Pagi itu selepas menyimpat surat yang sudah kusut ke laci, aku lekas mandi. Shift hari ini juga pagi. Tapi dibandingkan masuk sore dan pulangnya malam, aku lebih suka masuk pagi. Bagiku pagi itu lebih baik untuk memulai apapun, beraktivitas atau sekedar mengerjakan proyek hobby yang bernilai seni


Setelah berpacu dengan kehebohan dandan aku akhirnya berangkat ke tempat kerja. Pagi ini ada yang beda. Setelah kemarin sore aku jadian dengan Syawal via telpon. Kini hari\-hari yang aku jalani sama halnya dengan aktivitas khas orang berpacara, yaitu chatingan sampai lupa waktu. Sebenarnya bukan lupa waktu, lebih tepatnya keasikan sendiri saling memperhatikan, jadi waktu lajunya terasa lebih cepat daripada aku melamun.


Aku sependapat dengan Einsten tentang relativitas. Katanya waktu itu relatif sesuai suasana hati kita.
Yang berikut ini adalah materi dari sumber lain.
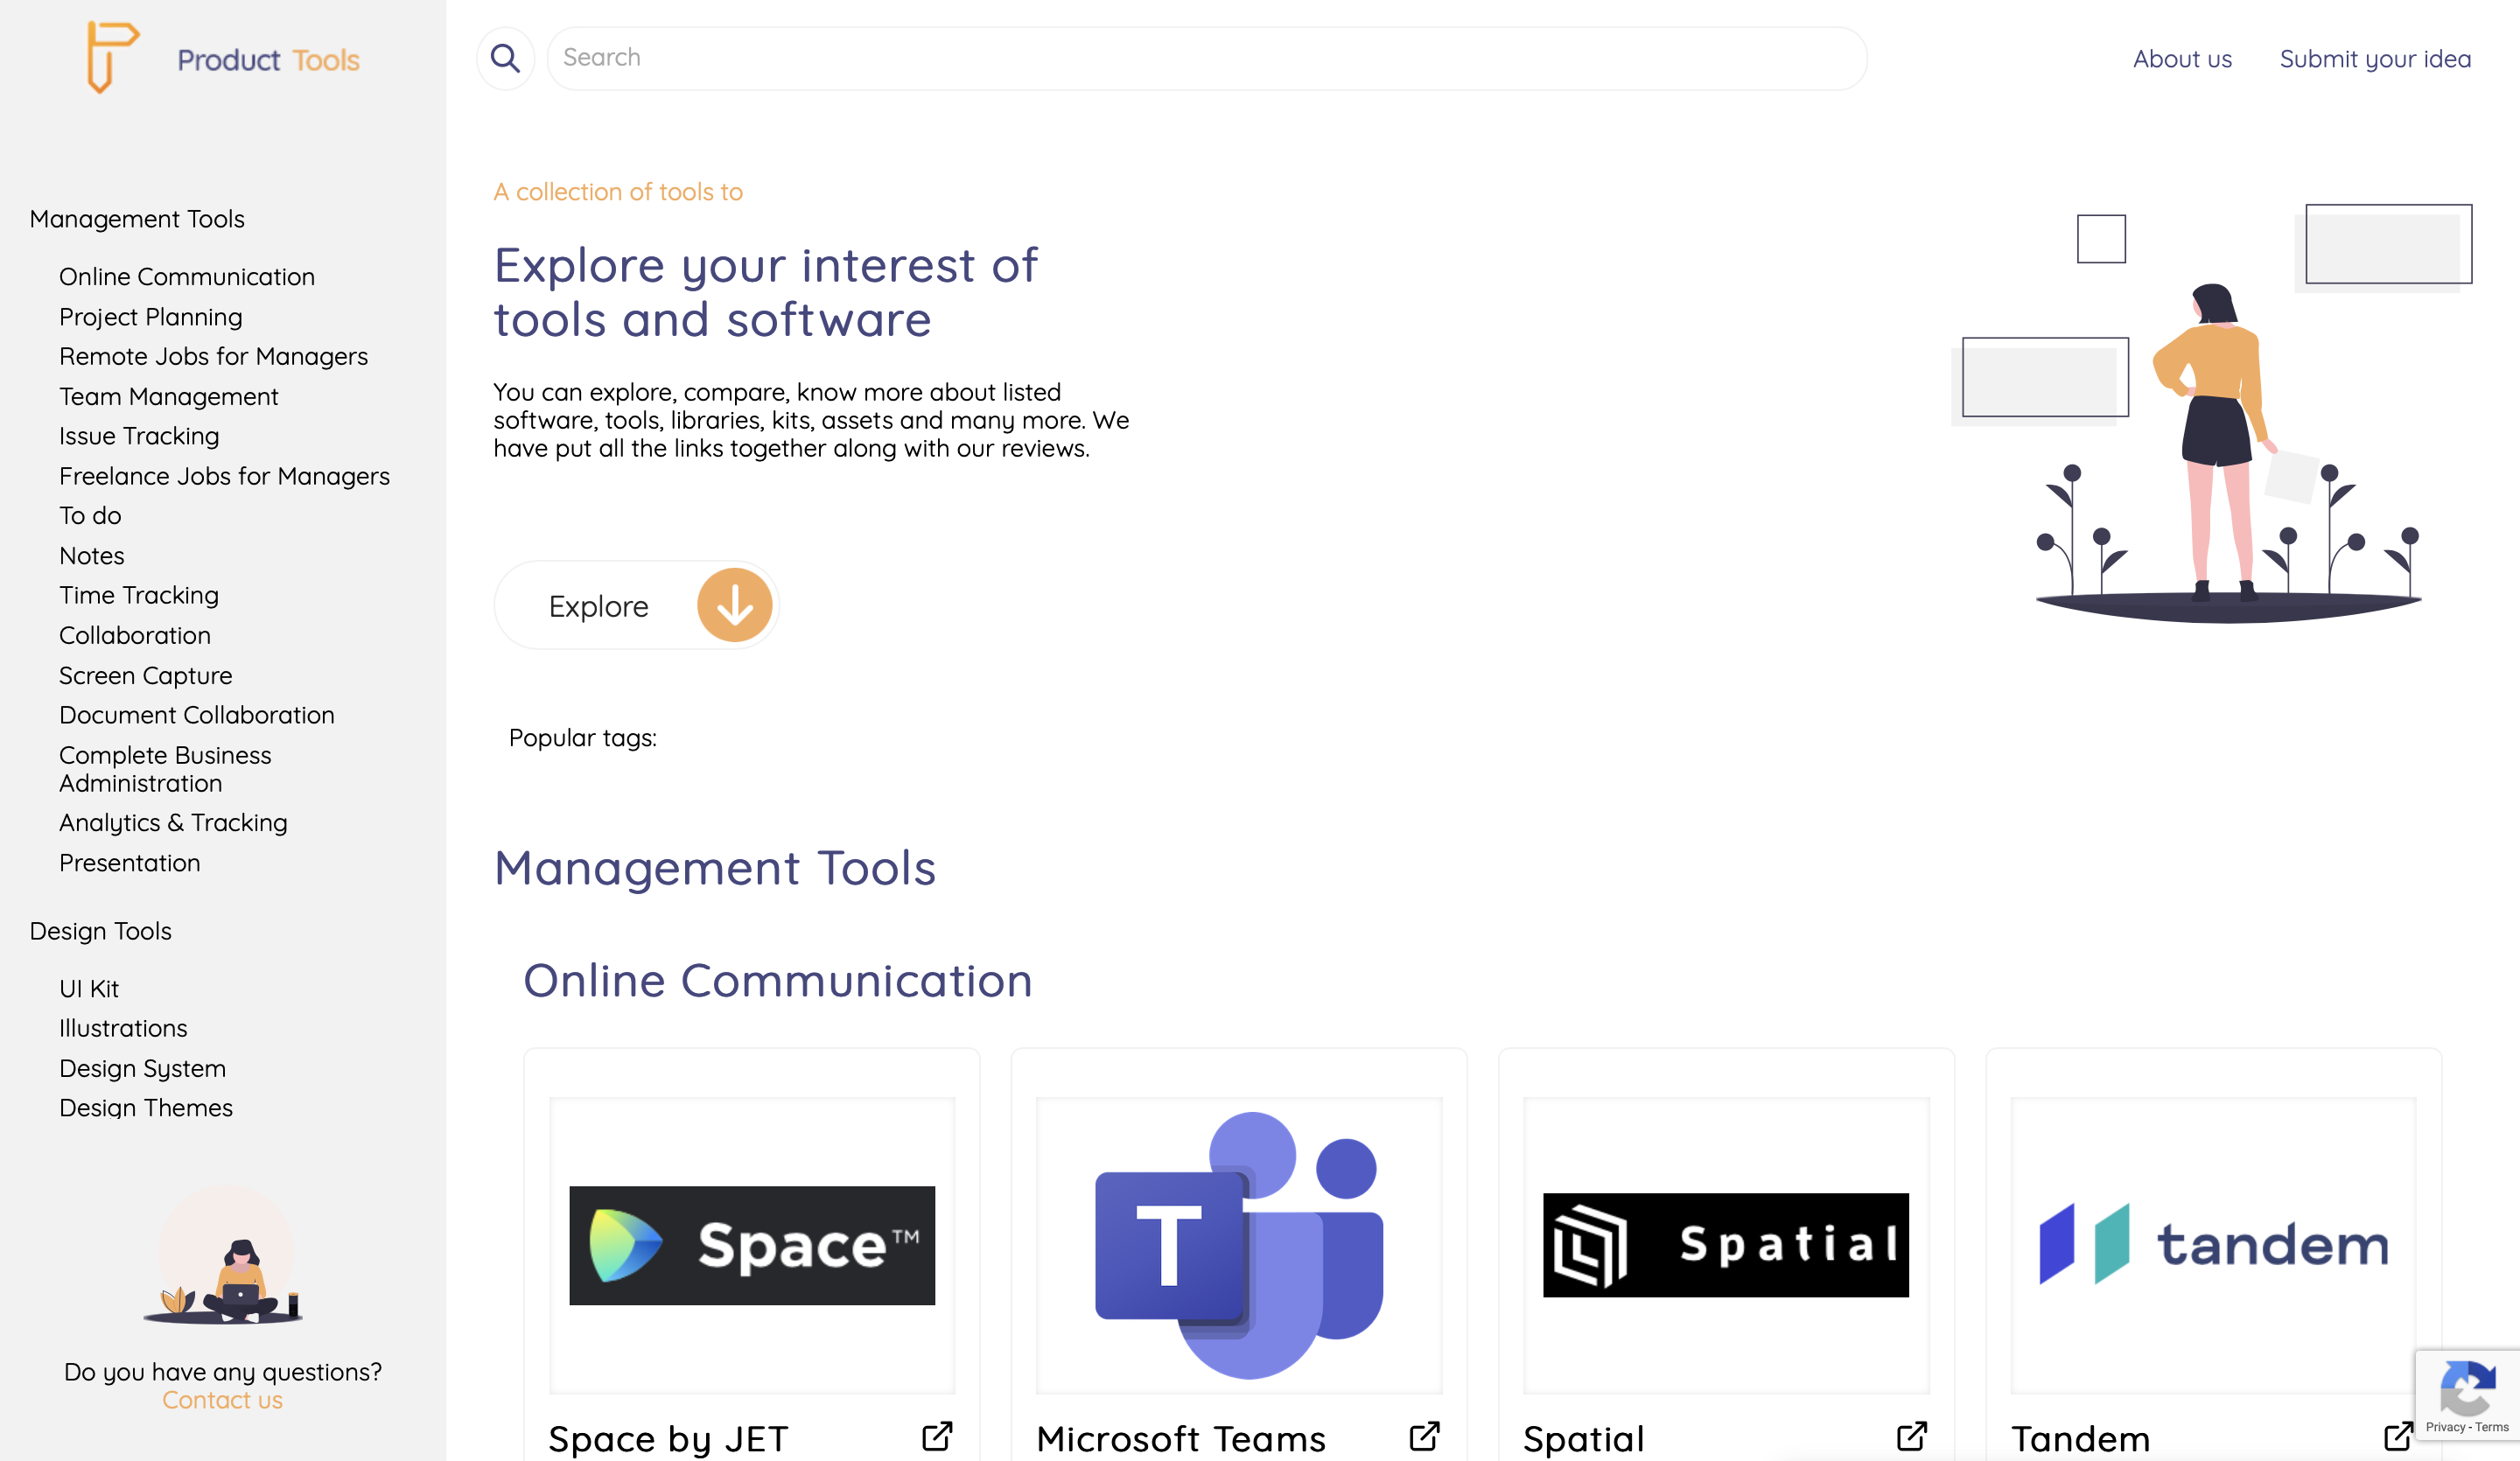Open Submit your idea

pyautogui.click(x=2376, y=58)
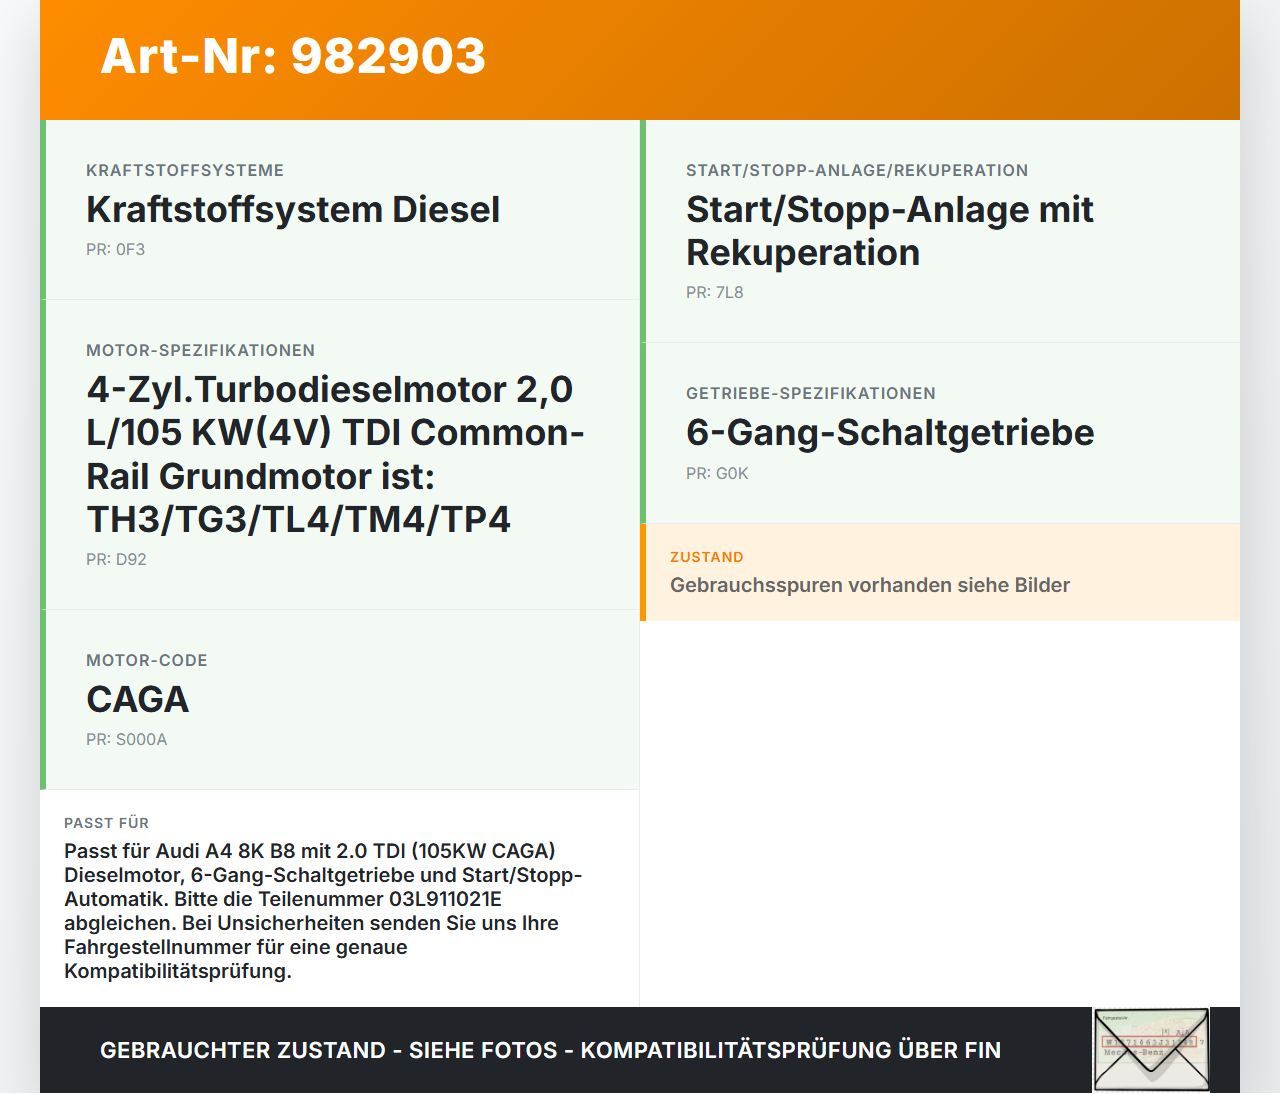The image size is (1280, 1094).
Task: Open the Getriebe-Spezifikationen section
Action: [811, 393]
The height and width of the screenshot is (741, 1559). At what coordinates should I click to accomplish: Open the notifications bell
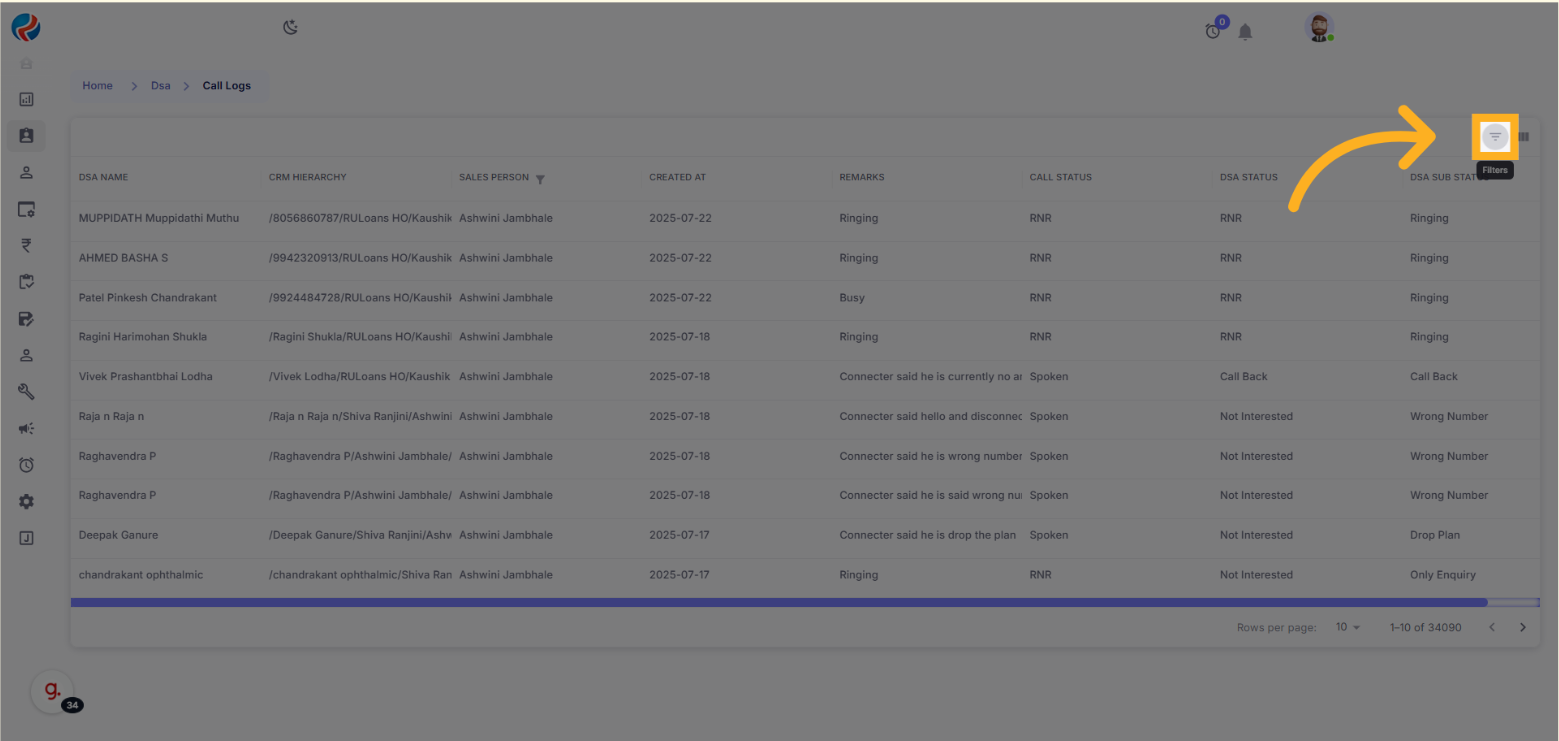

Sederhananya seperti es batu. Es batu tidak terpaut waktu kapan dia akan mencair. Bisa saja cepat mencair karena suhu panas atau sangat lama jika di tempat yang sejak dan kedap udara. Sama juga halnya di ruang dokter gigi, yang dimana satu menit terasa satu abad. Tapi kalau chatingan sama Syawal seharian terasa cepat banget. Yah seperti itula relativitas.


Tapi setelah sampai di tempat kasir aku mematikan paket dataku seperti biasa. Aku tidak mau dipecat karena ditangkap kamera cctv asik bermain ponsel. Aku tidak berani membayangkan menjadi wanita tanpa pekerjaan. Wanita yang hanya menggantungkan dirinya kepada lelaki adalah seburuk-buruk nasib. Kau tidak akan percaya dengan apa yang dilakukan lelaki. Pada hati lelaki ada binatang buas yang tak bisa kau jinakan kecuali kau mandiri dan ‘tak bergantung padanya. Sekali kau bergantung maka hidupmu kelar.